Rien ne laissait présager que Bob et Helena allaient se rencontrer, ni que l’avocate larguée par son amant allait inviter de manière aussi directe un petit mafieux à passer une nuit torride avec elle. Par dépit, prétendent-ils, ces deux éclopés dans la mi-trentaine partagent quelques heures de perdition, accompagnés de 15 000$, de beaucoup d’alcool, d’une folle envie de tout foutre en l’air et, derrière leur armure d’amers guerriers de l’amour, d’un embryon d’attachement et de joie de vivre livré au compte-gouttes, entre autres par neuf jolies chansons d’amour plus vraies qu’elles n’y paraissent. Derrière le ton parodique se révèle, bien ironiquement, un vrai petit conte romantique.
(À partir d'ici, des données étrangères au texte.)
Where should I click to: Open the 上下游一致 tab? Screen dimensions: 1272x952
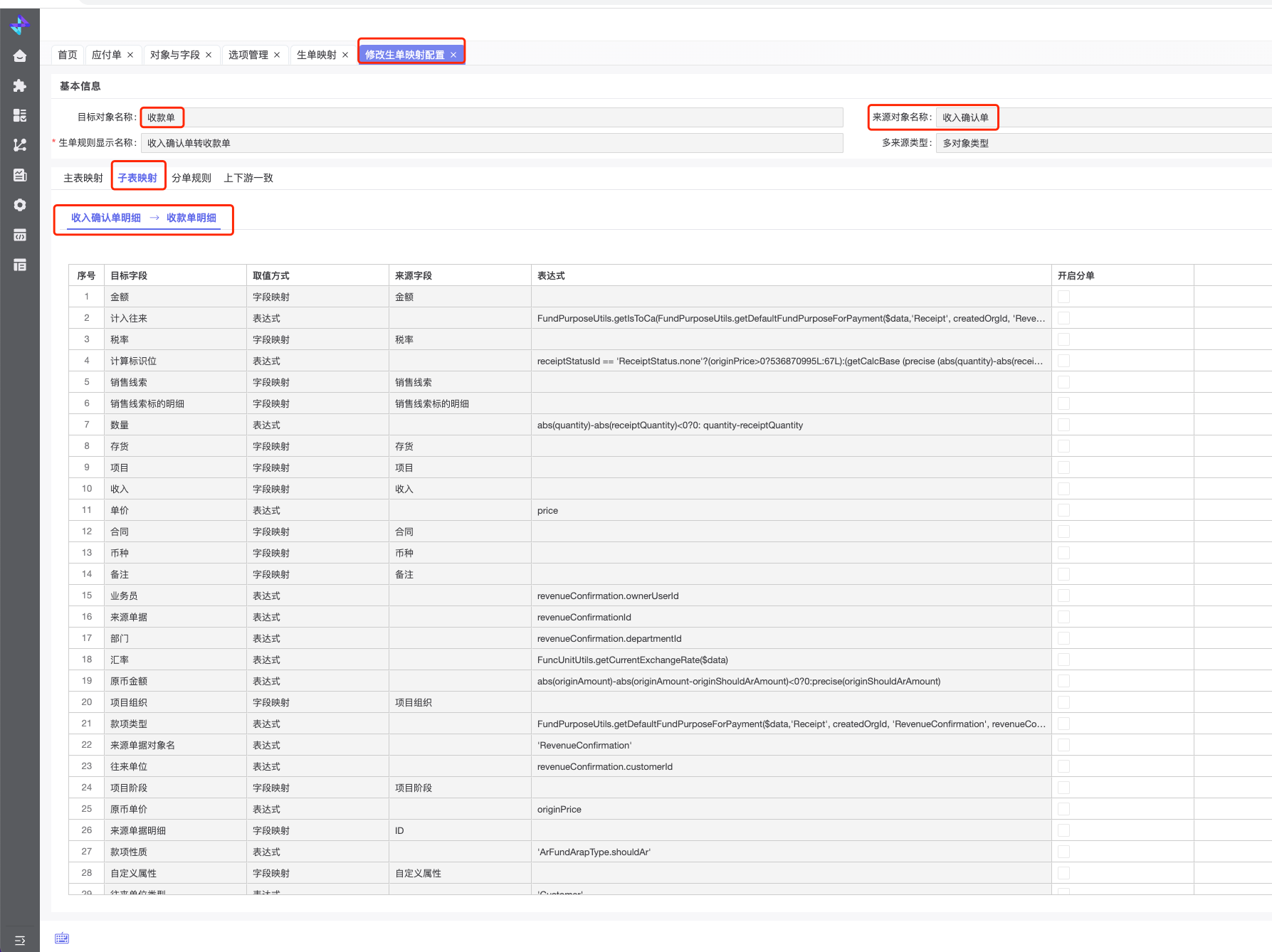click(x=248, y=178)
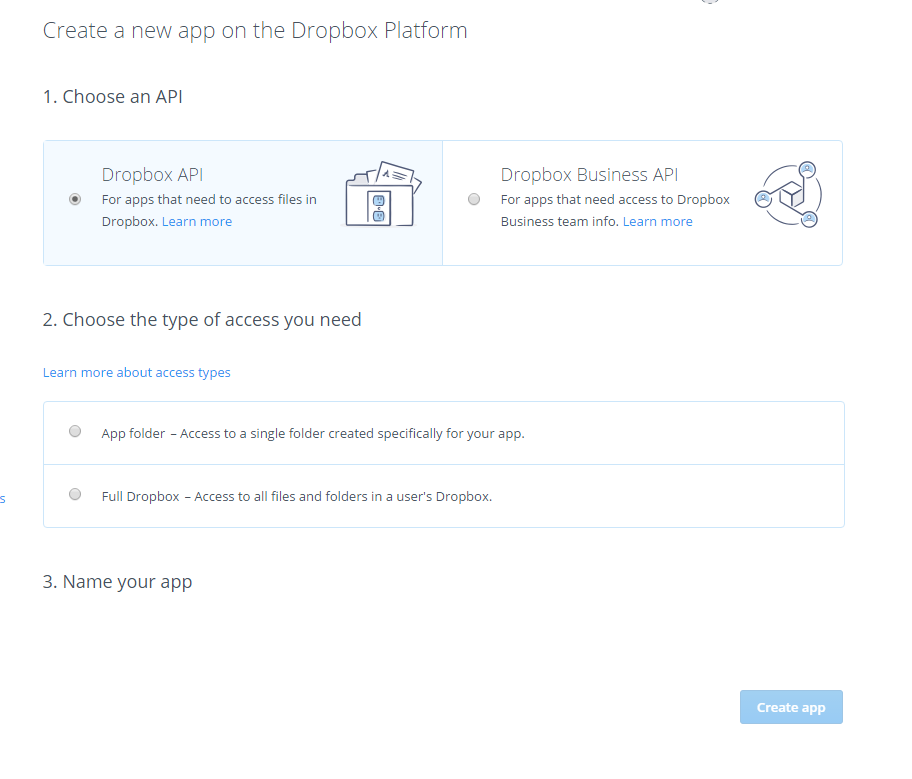Click the '3. Name your app' heading
Screen dimensions: 912x779
click(117, 582)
Avec répartie, un humour noir efficace et une langue mordante (très juste traduction d’Olivier Choinière), l’auteur écossais réussit une intelligente partition qui fait alterner les narrations omnisciente, introspective et des dialogues souvent cinglants, créant des ruptures surprenantes où les visions du passé et du présent s’entrechoquent et où se révèlent à voix haute les pensées secrètes et honteuses des héros. Entre une tirade moralisatrice du pénis qui se plaint à Bob des manipulations qu’il lui fait subir, une scène de bondage japonais dans un bar sado-maso et des moments plus mélancoliques, la pièce sans prétention, parfois un peu broche à foin et ralentie par certaines chansons plus molles, laisse planer une agréable folie douce. La sobre mise en scène de Philippe Lambert rapproche la pièce du cabaret improvisé, sympathique et convivial. Un certain relâchement que commande cette proposition artisanale l’éloigne parfois du théâtre, forçant un peu la note détendue qui affaiblit son dynamisme. Le jeu fougueux et polyvalent d’Isabelle Blais est à cet égard plus tonique que celui de Pierre-Luc Brillant, un brin trop relax, fidèle à son personnage de paumé nonchalant, mais qui pourrait gagner en fermeté. Le duo d’acteurs s’approprie toutefois très bien ce morceau de théâtre mineur, directement branché sur un échange complice avec le public.